"Man kann jetzt nicht behaupten, dass die Lage schlimm ist" - beschwichtigende Worte Mittwochmorgen in der RTBF von Thierry Saegeman, dem für die Nuklearanlagen zuständigen Direktor bei Engie Electrabel.
Saegeman bezieht sich auf die neusten Meldungen über den Zustand des Betons im Reaktorblock Tihange 2. Im Fokus sind hier nach wie vor die ominösen Bunkeranlagen, von denen in den letzten Monaten häufiger die Rede war. Hier ist der Beton erodiert - harmlos ausgedrückt, wenn man sich die Fotos vor Augen führt, die am Dienstag im zuständigen Kammerausschuss rundgereicht wurden. Sie zeigen die gleiche Bunkeranlage im Block Doel 3. Und da rieselt der Beton förmlich von der Decke.

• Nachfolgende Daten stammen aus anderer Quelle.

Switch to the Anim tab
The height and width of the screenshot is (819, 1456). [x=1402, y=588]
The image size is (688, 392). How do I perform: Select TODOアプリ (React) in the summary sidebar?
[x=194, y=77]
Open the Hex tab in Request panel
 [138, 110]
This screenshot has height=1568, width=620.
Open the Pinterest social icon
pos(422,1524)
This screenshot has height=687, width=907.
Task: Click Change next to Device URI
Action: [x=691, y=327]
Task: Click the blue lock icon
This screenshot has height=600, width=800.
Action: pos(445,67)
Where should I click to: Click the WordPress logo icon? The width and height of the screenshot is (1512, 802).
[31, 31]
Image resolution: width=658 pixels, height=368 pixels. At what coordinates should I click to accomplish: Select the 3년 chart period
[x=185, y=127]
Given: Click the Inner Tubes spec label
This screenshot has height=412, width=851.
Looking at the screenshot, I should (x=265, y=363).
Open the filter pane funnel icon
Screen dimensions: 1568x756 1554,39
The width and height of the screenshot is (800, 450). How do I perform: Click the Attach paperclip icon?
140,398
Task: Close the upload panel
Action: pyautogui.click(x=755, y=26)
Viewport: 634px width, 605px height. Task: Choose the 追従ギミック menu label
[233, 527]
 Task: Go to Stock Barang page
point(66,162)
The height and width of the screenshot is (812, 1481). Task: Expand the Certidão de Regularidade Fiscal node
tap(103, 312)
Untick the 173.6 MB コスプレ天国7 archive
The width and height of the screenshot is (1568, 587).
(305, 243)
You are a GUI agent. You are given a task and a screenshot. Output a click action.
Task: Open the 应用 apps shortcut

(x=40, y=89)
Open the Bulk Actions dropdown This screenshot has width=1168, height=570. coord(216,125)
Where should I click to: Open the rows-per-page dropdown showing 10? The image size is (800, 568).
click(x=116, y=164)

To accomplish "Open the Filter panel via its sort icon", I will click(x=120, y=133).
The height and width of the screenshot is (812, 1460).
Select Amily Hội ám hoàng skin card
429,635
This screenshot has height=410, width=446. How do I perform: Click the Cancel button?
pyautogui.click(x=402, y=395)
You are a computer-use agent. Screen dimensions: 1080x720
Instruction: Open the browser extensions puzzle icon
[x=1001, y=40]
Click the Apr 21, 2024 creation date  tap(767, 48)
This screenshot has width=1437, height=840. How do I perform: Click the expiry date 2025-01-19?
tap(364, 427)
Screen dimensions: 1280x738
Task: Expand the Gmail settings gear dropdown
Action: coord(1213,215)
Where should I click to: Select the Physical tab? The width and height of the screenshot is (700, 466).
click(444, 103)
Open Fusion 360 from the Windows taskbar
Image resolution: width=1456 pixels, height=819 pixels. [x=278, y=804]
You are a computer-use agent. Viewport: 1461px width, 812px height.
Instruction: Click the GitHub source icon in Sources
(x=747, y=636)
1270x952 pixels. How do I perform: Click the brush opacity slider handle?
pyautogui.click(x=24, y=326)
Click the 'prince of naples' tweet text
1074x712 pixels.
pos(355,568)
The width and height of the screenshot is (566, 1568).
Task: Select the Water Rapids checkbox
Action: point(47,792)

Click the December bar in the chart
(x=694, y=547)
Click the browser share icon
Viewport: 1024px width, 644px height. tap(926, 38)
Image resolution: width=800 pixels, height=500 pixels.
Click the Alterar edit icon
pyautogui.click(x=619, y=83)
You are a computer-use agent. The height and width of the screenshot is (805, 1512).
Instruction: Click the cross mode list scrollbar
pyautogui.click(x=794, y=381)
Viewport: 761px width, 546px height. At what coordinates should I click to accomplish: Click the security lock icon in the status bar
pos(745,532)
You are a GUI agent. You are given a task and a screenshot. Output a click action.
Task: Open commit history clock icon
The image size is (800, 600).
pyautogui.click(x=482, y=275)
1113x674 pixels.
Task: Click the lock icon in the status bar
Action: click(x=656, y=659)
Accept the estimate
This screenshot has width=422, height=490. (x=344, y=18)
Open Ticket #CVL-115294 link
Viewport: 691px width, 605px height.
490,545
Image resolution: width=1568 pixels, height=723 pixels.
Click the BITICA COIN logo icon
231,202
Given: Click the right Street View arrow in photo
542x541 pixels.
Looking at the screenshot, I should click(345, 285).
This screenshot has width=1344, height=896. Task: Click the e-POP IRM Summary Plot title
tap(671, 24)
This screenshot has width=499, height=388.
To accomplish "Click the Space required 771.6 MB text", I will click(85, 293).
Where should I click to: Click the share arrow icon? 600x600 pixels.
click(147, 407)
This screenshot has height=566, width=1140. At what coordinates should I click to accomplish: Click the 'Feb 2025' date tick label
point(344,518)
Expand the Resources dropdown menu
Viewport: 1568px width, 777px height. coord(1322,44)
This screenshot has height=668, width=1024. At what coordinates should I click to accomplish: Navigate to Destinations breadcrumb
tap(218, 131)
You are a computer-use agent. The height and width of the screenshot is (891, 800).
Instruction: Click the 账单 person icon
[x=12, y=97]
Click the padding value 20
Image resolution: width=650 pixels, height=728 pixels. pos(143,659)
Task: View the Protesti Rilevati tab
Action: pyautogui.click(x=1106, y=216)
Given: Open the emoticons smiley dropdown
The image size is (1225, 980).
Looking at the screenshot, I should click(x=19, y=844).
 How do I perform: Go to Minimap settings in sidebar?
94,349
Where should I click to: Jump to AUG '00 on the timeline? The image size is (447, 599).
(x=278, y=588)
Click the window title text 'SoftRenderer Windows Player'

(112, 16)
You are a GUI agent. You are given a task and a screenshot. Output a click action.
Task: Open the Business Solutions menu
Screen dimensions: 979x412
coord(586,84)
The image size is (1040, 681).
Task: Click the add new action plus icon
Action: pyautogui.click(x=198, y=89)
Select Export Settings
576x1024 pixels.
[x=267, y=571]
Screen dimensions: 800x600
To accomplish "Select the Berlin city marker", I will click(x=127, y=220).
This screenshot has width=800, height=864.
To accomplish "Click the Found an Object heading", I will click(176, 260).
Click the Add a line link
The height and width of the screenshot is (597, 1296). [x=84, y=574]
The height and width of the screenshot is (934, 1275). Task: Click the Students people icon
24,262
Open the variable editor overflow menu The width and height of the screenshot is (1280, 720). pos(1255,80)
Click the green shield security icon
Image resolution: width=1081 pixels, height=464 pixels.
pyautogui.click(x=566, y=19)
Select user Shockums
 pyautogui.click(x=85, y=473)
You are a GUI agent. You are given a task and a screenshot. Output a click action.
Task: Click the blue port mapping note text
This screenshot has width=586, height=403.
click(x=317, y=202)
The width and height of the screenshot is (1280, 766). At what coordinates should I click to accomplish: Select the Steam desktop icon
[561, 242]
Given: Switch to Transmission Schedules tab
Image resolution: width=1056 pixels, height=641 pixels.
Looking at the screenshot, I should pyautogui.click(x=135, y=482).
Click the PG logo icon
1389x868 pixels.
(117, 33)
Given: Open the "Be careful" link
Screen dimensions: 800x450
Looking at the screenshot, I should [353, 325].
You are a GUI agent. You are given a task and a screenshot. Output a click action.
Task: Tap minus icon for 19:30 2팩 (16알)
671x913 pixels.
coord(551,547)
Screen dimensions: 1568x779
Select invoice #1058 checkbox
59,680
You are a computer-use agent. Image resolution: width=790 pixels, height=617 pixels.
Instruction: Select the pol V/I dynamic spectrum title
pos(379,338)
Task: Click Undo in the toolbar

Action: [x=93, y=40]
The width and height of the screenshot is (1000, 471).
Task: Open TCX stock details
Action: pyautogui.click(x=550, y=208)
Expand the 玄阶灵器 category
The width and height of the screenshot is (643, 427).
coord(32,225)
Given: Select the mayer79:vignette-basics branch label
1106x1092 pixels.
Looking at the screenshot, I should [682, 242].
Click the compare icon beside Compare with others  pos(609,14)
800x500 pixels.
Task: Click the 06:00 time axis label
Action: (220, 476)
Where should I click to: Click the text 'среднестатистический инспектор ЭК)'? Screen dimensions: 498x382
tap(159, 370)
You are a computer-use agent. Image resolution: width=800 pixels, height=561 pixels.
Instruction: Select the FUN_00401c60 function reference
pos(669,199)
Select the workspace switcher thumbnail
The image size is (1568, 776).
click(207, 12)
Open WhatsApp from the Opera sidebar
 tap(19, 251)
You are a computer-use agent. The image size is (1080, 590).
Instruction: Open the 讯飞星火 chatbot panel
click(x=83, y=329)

Aber das ist offensichtlich nicht alles. Im Block Tihange 2 hat man jetzt entdeckt, dass auch die Armierung des Betons fehlerhaft ist. Gemeint ist das Metallgitter, das den Beton verstärkt. Hier hat man Streben an Stellen gefunden, wo die nicht hingehören. Klassischer Konstruktionsfehler also. Das gleiche Problem gibt es auch schon im Block Tihange 3.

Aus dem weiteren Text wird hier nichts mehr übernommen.